[Problem to solve]: In the entries that follow, which lines hold the string "with"? List them.
Recorded information below:
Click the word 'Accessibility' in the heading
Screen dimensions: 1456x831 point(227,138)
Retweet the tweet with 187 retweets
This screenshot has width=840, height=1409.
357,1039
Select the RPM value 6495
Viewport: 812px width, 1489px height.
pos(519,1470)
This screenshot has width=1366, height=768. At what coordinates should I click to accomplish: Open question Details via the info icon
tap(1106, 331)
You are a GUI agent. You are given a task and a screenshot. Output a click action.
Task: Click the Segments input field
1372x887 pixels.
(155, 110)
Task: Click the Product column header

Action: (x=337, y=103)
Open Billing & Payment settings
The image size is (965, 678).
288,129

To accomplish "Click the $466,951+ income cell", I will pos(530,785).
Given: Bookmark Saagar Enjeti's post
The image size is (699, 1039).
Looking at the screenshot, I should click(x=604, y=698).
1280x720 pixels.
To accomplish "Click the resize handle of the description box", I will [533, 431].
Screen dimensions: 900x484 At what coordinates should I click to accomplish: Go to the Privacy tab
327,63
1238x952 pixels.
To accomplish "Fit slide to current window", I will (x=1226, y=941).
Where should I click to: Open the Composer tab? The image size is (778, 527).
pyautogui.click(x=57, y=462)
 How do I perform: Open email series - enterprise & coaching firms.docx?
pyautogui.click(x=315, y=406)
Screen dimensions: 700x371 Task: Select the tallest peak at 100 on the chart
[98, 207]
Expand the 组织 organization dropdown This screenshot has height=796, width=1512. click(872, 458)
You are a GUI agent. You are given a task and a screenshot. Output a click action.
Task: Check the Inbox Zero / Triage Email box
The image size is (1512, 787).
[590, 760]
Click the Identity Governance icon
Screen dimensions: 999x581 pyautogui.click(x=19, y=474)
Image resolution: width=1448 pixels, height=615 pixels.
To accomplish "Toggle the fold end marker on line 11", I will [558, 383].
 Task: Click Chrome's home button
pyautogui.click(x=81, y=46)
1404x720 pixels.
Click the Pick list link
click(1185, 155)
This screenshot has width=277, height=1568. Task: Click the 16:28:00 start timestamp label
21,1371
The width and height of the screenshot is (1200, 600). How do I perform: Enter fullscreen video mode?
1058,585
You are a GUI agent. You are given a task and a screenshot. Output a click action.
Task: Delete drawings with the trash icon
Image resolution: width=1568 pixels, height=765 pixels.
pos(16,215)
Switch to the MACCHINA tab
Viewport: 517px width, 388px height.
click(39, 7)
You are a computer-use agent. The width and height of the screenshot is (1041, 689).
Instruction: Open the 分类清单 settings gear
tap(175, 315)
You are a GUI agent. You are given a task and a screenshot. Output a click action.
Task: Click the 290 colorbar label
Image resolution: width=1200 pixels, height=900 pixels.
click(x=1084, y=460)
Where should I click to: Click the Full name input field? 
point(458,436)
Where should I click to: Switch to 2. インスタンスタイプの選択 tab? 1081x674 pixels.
End of Recorded information.
[Written answer]:
Retweet the tweet with 187 retweets
Task: Delete drawings with the trash icon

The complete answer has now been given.